The following is an exchange of a few emails:
Amanda Browder: I like Powhida! I am super-interested in how the art world has made him our representative for the “underground Brooklyn-based artist.” The NY Times has used him as a voice of opinion on the Brooklyn Museum character, and Jerry Saltz has adored his work by making him one of his “fav aritsts” in a past year’s Best of NYC for New York Magazine. Go, Powhida! My question is, can an artist who challenges the art scene which keeps him afloat maintain an upward trajectory? Will he have to make a change in 3 years to update his look (à la Madonna)!? I hope not, at the same time I wonder how challenging his work is when there is a sense of excitement when you see your face/name/haircut in any of his drawings … is there a similarity between being in his work and seeing your name in the NY Times (disclaimer* I am in one of his drawings, and have helped in a show him and Jennifer Dalton put together at the Winkleman Gallery. The show was called #class) … AND do Jerry Saltz, Zach Feuer, Dana Schutz, etc. feel more “underground” when they are seen in his drawings? Does Powhida facilitate that? And does it need to be via “fine art”?

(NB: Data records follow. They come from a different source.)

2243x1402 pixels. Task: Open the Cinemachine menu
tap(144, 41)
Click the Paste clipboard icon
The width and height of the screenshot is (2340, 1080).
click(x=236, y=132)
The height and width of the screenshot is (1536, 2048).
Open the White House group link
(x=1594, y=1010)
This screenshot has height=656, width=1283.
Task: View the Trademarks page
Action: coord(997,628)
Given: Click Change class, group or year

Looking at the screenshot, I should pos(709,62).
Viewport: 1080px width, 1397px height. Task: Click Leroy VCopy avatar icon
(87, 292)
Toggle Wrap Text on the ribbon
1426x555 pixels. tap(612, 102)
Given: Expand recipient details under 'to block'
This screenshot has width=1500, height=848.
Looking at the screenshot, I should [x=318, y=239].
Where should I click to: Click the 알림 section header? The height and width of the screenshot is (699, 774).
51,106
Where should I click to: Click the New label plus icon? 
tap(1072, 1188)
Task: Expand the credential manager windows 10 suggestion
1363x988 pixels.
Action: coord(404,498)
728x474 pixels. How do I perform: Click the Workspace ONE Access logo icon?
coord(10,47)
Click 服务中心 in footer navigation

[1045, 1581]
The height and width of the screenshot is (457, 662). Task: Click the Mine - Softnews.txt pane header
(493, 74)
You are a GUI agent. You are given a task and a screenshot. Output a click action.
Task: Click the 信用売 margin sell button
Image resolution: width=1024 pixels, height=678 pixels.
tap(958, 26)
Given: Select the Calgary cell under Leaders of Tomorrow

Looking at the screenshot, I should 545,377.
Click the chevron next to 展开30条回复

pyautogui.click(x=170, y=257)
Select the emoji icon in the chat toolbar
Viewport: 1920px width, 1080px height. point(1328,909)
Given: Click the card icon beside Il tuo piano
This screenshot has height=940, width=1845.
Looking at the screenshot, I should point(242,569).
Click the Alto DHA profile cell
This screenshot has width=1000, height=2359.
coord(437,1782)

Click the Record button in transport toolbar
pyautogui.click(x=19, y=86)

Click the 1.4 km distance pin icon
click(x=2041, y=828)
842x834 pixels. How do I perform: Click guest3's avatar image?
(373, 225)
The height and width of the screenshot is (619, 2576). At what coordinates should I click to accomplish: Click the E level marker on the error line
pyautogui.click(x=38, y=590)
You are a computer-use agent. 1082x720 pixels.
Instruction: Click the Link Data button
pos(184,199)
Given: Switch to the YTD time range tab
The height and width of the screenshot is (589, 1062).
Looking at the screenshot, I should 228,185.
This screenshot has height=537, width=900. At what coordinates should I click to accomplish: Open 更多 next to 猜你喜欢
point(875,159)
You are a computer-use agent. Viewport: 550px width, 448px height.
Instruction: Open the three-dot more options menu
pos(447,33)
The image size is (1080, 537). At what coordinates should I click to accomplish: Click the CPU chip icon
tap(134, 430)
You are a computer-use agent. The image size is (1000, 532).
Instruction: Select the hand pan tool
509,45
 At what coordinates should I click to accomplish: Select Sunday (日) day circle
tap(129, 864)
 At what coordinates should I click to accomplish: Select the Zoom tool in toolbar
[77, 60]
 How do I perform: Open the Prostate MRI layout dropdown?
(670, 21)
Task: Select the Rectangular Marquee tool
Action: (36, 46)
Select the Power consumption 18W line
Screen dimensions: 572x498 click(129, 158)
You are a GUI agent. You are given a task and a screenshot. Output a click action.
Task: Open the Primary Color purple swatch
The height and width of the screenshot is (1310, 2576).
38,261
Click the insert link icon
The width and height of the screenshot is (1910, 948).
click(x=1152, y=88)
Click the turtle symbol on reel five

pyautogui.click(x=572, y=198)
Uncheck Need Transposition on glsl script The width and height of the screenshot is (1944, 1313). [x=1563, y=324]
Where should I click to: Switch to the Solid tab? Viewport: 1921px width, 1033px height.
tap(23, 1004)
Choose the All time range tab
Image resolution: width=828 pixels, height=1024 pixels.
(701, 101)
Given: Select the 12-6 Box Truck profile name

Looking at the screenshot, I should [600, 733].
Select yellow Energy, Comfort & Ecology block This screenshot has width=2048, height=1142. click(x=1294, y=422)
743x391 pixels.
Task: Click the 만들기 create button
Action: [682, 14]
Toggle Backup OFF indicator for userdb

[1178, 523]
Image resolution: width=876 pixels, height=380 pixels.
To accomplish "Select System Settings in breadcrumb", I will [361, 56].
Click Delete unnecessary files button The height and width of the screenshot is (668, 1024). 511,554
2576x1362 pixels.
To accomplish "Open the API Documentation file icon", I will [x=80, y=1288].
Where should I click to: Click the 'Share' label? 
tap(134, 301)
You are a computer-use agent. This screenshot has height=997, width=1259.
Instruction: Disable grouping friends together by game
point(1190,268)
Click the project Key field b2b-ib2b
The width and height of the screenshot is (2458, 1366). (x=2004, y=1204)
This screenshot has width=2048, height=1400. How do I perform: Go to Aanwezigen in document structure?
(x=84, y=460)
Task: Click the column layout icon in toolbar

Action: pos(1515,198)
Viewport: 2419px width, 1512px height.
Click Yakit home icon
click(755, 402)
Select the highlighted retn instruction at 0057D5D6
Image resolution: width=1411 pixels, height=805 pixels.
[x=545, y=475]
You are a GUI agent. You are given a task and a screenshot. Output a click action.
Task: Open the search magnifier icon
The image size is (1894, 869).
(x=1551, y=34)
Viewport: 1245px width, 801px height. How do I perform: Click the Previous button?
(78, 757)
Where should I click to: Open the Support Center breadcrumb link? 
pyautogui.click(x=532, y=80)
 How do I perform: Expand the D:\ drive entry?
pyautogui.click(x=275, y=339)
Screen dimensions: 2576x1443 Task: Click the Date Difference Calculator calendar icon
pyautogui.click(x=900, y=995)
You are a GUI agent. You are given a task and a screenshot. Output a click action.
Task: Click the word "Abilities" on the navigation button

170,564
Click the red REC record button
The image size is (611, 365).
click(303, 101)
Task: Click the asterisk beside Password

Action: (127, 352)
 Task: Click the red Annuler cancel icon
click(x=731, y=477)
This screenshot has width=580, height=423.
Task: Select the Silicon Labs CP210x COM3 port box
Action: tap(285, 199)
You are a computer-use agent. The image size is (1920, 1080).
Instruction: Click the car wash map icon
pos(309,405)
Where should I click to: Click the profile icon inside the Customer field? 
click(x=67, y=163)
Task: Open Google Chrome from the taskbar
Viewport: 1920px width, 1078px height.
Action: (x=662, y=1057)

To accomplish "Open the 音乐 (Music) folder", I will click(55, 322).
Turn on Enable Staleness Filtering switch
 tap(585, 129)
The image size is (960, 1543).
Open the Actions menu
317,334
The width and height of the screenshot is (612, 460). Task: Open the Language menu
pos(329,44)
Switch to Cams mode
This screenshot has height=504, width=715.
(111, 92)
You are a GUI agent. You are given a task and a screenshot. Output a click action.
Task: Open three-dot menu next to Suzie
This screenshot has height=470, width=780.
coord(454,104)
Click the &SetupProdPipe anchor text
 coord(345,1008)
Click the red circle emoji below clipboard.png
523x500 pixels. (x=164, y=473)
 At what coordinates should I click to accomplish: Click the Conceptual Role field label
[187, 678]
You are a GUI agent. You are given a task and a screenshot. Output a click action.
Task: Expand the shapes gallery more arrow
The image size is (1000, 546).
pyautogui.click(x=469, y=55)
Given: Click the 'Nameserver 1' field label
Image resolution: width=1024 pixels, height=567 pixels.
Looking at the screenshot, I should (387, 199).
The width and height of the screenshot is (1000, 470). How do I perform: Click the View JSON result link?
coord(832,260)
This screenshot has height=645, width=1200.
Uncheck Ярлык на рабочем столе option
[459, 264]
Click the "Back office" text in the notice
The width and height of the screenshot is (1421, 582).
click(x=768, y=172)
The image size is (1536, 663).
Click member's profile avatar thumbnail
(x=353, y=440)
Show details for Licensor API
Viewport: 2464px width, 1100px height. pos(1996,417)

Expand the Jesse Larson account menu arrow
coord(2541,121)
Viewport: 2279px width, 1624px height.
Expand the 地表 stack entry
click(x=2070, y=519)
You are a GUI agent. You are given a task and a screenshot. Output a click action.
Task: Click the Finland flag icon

Brion Nuda Rosch: You ask some pertinent questions. I feel someone like Powhida will be challenged to reinvent his work at some point (he already has), and that may very well come from his own artistic pressure within his process more so than outside factors. That is to say, these movements in process are natural and due to one set of factors (internal or external), shifts occur. Someone like Powhida will do that gracefully, we may not even notice till looking back and the art world will accept his progression with open arms. Artists, critics, curators, and directors will continue to look for themselves in his work because they are naturally narcissistic (or in the very least interested in how others perceive them). Yes, seeing your name or your haircut in a piece by Powhida is similar to seeing your name in the New York Times, but I can also look towards our tendencies to check in on how many people liked or commented on our wall post (disclaimer* I have done this, and I have also “liked” Amanda Browder “posts” as she has done the same for me). On a grander scale, Mark Zuckerberg has made an interesting interactive art piece with his project called Facebook. In part it has formed into a dysfunctional meeting ground for the art world. I say “dysfunctional” because I am still not sure of its value in actual terms of productivity. I wish I could honestly say that my assistant has been spending time on Facebook sharing links and making witty comments like “I just farted,” but that has all been me! My assistant is actually working the studio! (disclaimer* I do not actually have an assistant.) Can you tell me more about #class at Winkleman Gallery, as I feel this is the example of Powhida moving forward and reinventing his work. Bringing his lists and drawings into a meeting place examining “the way art is made and seen in our culture and to identify and propose alternatives and/or reforms to the current market system.” How productive were these exchanges? Was the honest intent to be productive or was it more a work of art unfolding as a happening? Maybe both?
Amanda Browder: Facebook is a location for the art world that more people need to talk about. Jerry Saltz champions the use of Facebook as his own personal subconscious chatter list. Using Facebook as a platform for “art conversation” I think can be good and annoying. First it seems as if the posts are closer to what I imagine should be on Twitter. Quick, lighthearted, ill-researched, and off-the-cuff. I feel like when we started Bad at Sports podcast we were hoping to create this type of conversation … but under the umbrella of familiar discussion over a beer or coffee. In the written form on Facebook I feel like it reads like a text message, “LOL! OMG I love that Dan Colen show at Gagosian! He, and the work, are H.O.T!” It saddens me a little. In relationship to this is the word accessibility. Facebook opens up the place for us to chat more and have open conversations. We all are ABLE to connect with Jerry’s inner daily thoughts, but in my feeling we are inundated by so much information that this endless chatter thins our thoughts and makes for less credible new ideas. But how can I judge?! We are doing the exact same thing via the blog. You say potato, I say Basquiat! I think where Powhida falls into this is that he is channelling the ego/celebrity construction of these figures that chatter in the art world. Maybe even giving them a few boundaries to think about as they balloon in popularity. If you have a chance to see the new Brooklyn Rail paper, there are two new drawings by Powhida, representing the “Game” of the New York art world, [that] allow you the viewer to follow the tumultuous art-life possibilities. Roll the dice! It’s all about chance and luck.